Requirement: These entries are to be retyped in full, word for word.

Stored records
◆ ◆ ◆ ◆ ◆

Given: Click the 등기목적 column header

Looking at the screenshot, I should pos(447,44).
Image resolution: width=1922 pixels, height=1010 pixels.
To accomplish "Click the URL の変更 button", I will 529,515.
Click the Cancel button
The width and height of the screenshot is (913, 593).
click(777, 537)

◆ ◆ ◆ ◆ ◆

Output for this task:
Given: Click the 등기목적 column header

Looking at the screenshot, I should pos(447,44).
Image resolution: width=1922 pixels, height=1010 pixels.
To accomplish "Click the URL の変更 button", I will 529,515.
Click the Cancel button
The width and height of the screenshot is (913, 593).
click(777, 537)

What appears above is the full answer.